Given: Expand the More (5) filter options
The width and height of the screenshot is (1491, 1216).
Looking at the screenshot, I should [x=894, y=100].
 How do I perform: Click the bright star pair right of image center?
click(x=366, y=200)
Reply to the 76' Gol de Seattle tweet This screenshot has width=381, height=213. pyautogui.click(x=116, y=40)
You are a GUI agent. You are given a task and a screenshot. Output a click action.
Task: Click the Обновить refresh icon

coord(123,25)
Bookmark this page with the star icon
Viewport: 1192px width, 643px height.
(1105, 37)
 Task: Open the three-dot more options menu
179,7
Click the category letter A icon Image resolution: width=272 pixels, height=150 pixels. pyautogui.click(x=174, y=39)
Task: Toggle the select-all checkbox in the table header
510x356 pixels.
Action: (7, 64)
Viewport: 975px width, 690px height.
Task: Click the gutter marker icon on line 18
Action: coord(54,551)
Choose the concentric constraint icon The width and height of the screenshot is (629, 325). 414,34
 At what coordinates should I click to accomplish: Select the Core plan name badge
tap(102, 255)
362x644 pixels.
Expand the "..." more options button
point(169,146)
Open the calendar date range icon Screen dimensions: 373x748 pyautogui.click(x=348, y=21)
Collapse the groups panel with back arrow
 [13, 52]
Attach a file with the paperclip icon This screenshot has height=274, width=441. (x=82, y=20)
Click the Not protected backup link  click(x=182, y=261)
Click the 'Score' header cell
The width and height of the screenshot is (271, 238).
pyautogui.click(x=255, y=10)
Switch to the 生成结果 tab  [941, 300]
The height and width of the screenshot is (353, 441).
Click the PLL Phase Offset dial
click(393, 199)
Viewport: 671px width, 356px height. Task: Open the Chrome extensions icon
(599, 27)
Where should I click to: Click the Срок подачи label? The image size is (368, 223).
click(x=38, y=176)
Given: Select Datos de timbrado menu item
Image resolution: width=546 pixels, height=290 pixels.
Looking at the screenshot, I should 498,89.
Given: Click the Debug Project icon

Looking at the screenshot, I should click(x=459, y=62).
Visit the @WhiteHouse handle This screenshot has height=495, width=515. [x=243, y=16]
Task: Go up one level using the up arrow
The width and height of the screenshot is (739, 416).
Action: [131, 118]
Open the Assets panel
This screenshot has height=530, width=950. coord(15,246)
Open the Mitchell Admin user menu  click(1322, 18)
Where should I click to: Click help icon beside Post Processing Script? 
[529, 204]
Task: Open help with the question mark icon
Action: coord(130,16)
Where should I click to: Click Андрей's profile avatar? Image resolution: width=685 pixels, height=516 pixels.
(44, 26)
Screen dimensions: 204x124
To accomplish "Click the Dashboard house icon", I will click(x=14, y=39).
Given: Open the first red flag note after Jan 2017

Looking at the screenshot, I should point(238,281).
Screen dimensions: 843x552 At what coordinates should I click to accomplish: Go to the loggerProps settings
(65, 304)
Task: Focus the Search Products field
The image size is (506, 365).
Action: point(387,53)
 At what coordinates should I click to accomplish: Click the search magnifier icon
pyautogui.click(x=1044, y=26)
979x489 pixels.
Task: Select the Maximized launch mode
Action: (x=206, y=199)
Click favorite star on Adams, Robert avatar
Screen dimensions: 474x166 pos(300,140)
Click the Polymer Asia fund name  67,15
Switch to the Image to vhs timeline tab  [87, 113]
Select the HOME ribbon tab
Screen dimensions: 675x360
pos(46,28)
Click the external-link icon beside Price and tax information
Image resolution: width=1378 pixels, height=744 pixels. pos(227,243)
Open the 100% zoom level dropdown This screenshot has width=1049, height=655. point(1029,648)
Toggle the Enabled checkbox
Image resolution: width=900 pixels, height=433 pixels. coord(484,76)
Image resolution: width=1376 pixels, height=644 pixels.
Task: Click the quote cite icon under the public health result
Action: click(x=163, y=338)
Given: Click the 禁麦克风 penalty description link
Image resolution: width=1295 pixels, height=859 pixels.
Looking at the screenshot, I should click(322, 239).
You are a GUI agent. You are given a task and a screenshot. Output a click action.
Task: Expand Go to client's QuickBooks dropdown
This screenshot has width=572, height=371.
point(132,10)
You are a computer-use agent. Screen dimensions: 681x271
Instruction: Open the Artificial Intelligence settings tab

=== Exercise description ===
Give back, unchanged, the line containing "Given: Click the 禁麦克风" and each line that comes after it in the entries above, ending with the last.

=== Your solution ===
Given: Click the 禁麦克风 penalty description link
Image resolution: width=1295 pixels, height=859 pixels.
Looking at the screenshot, I should click(322, 239).
You are a GUI agent. You are given a task and a screenshot. Output a click action.
Task: Expand Go to client's QuickBooks dropdown
This screenshot has width=572, height=371.
point(132,10)
You are a computer-use agent. Screen dimensions: 681x271
Instruction: Open the Artificial Intelligence settings tab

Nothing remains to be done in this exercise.